LL: What do you tell new teachers about such constraints on their teaching?

PJ: I try to give them tools for those situations. My advisement group is comprised of dual language as well as bilingual and special ed teachers. This year, some of my students were expected to teach in a dual language classroom without a dual language program at the school, so they didn’t have the support they needed. Being a first-year teacher is already daunting. But then to have to develop a program from scratch? I try to help them navigate the bureaucratic superhighway, so they are not just out there flailing. I invited my colleague, Francisco Najera, to come and talk with the group. He was able to provide background on dual language and bilingual programs, especially as they exist in NYC. That definitely helped. Generally, what I’ve tried to do is connect my students with other professionals who are really close to their respective settings and can support them.

LL: What do you believe all teacher educators need in order to guide the next generation of urban educators?

PJ: I’ll speak personally. I don’t want ever to be out of touch. I think that for me to be the most responsive teacher educator, I need to draw on recent examples and experiences. Almost two years ago now, I went back and tutored 10 of my students from Hyde for a brief time—not nearly as long as I wanted to—but I wanted that recent experience. I never want to be out of practice and actually have taken some steps to build up my own practice so that I can keep teaching kids of that age. For me, it’s nonnegotiable. It’s crucial. I don’t say everyone has to return to work with kids but this is how I plan to remain an effective guide for the next generation.

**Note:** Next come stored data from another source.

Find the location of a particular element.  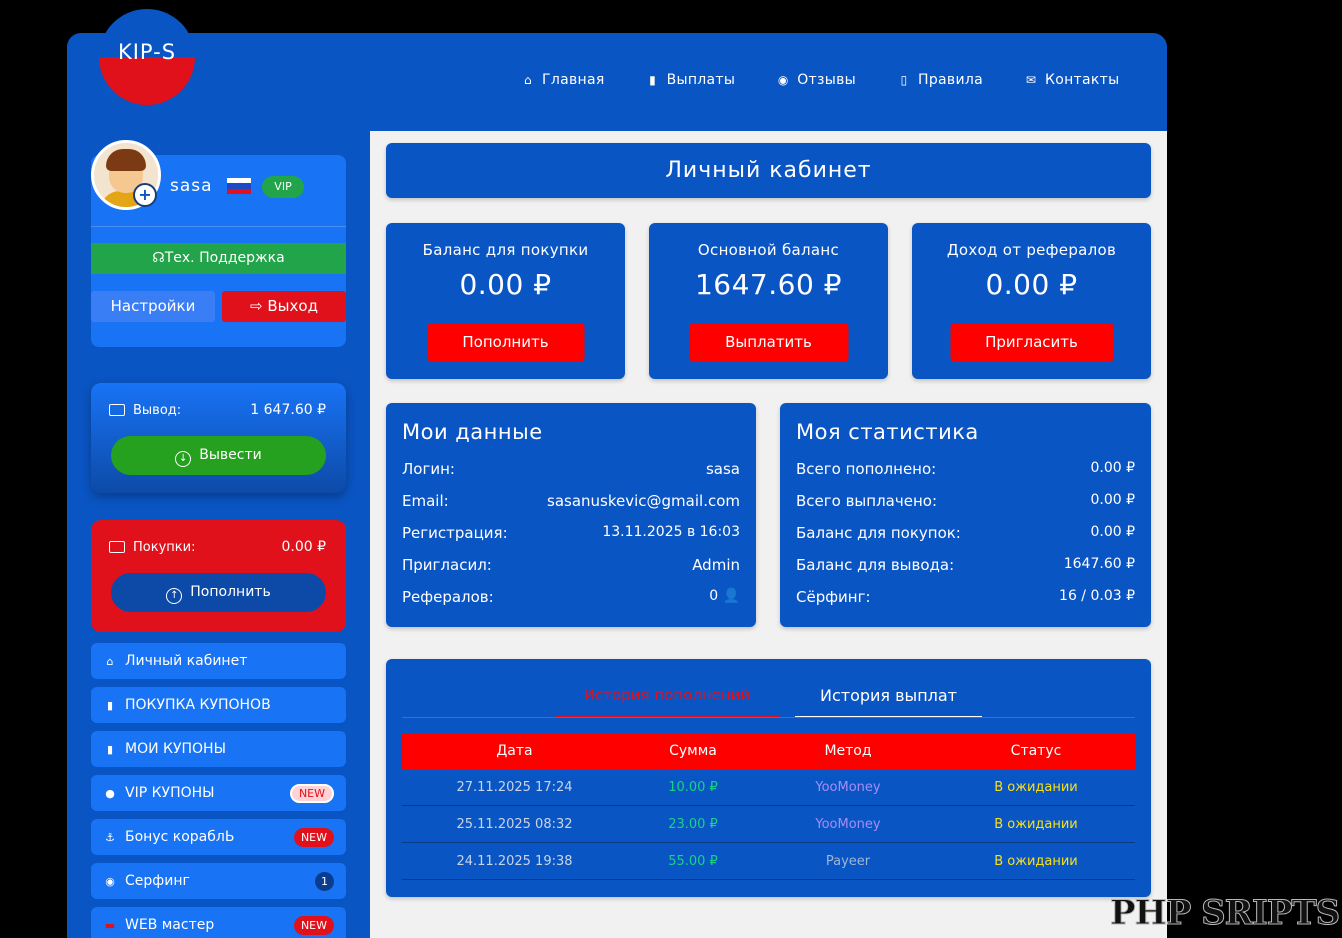

payout-button: Выплатить is located at coordinates (768, 342).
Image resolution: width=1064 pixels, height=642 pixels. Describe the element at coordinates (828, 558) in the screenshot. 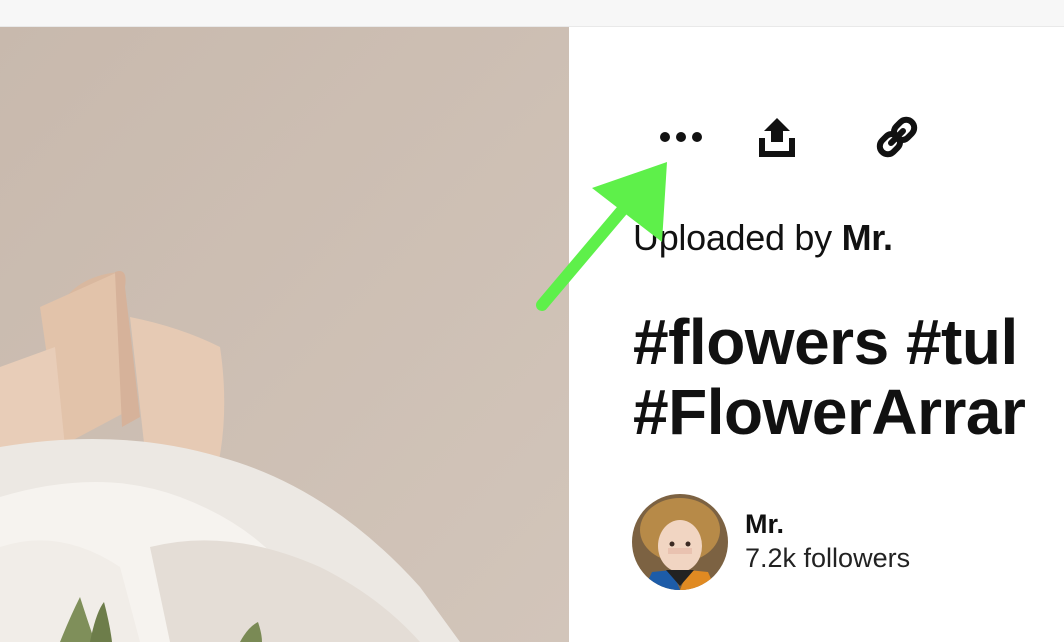

I see `creator-followers-count: 7.2k followers` at that location.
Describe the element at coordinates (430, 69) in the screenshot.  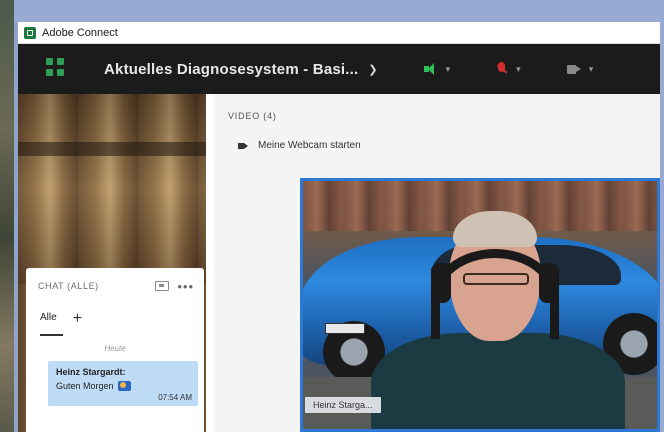
I see `speaker-icon` at that location.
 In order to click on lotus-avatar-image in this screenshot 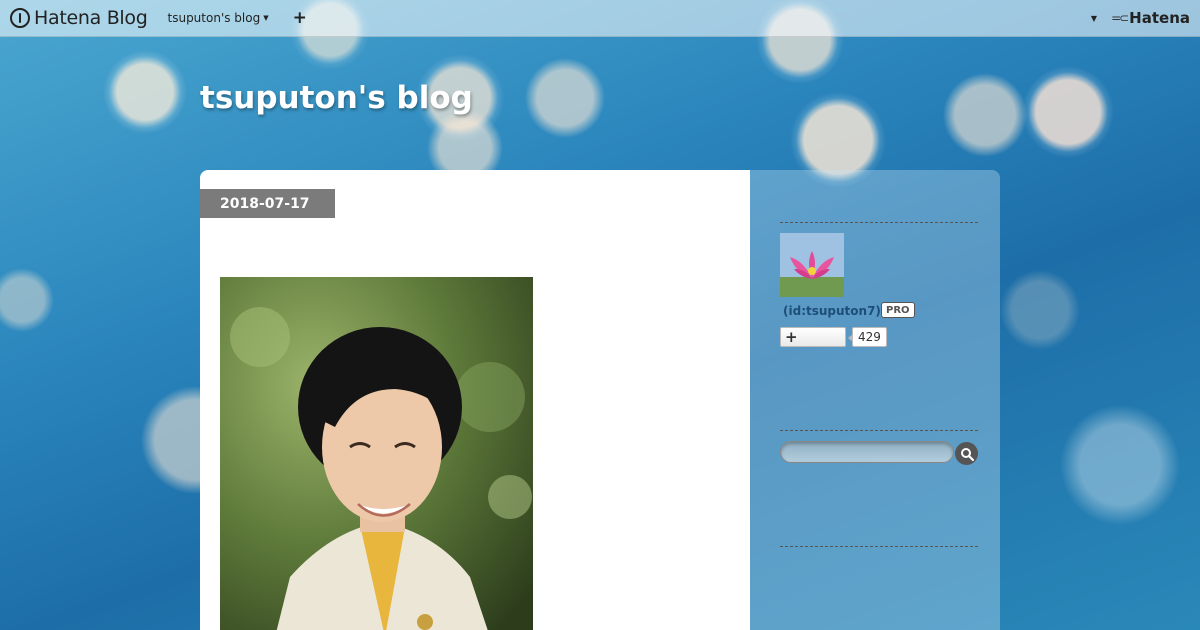, I will do `click(812, 265)`.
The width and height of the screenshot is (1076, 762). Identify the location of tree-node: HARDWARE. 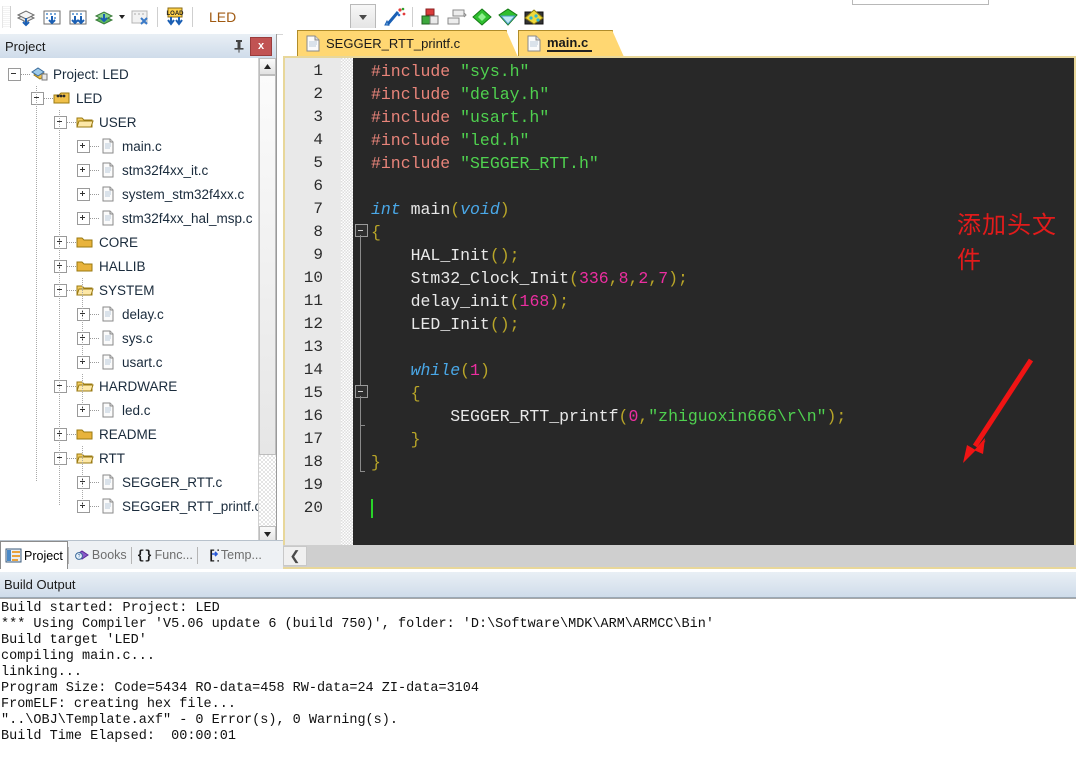
(129, 386).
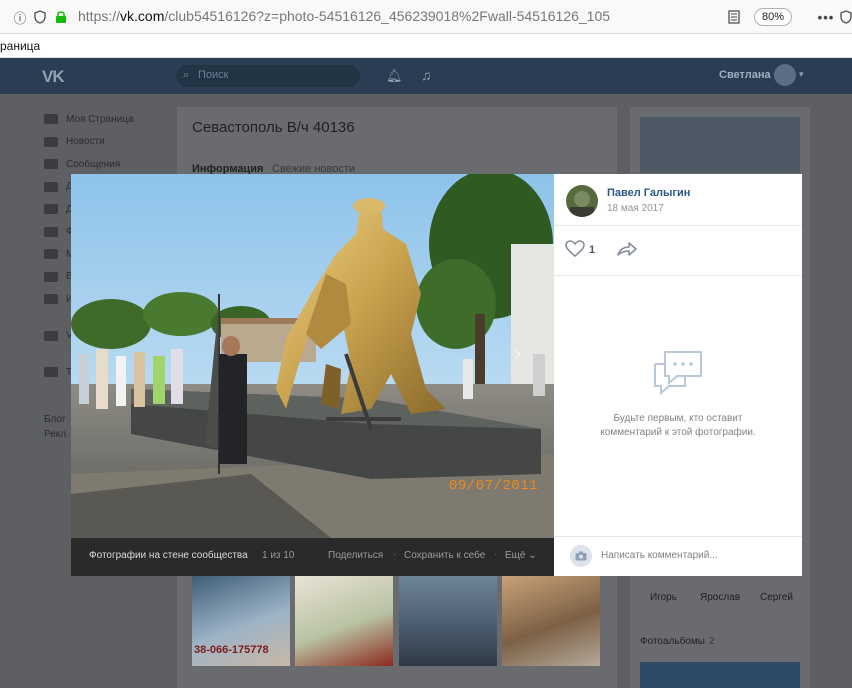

And I think everyone should consider ways to stay in touch. When I go out and work with my advisees in their classrooms, yes, that’s being in touch—but for me, that’s not enough. Finally, and of course this applies to teaching in all settings, it’s crucial to appreciate and advocate for the benefits of collaboration. No teacher, no matter how dedicated and competent, especially one in a high-needs setting, can ever hope to sustain—or improve —a school by herself. Bank Street’s advisement process is designed to build the habit of working together with colleagues and other stakeholders to provide the education everyone’s children deserve.

LL: What do you say when you hear, “Oh, I’d like to put my students in a high-needs school, but they first have to learn how to teach from people who are doing a good job. So I’m not sure I can put my students in a setting like that.”

PJ: Teacher educators need to examine their assumptions about what they’ll find out there and who’s doing a good job. You can find great teaching in a high-needs school and abysmal teaching in a high-needs school. You can find great teaching in a private school and abysmal teaching in a private school. I think people have to put their assumptions in check and say, “Let’s go and see what’s happening here first and not rely on taken for granted ideas that may well be inaccurate or out of date.” People should look at what is really happening in a school so as not to miss out on great teaching opportunities for their students!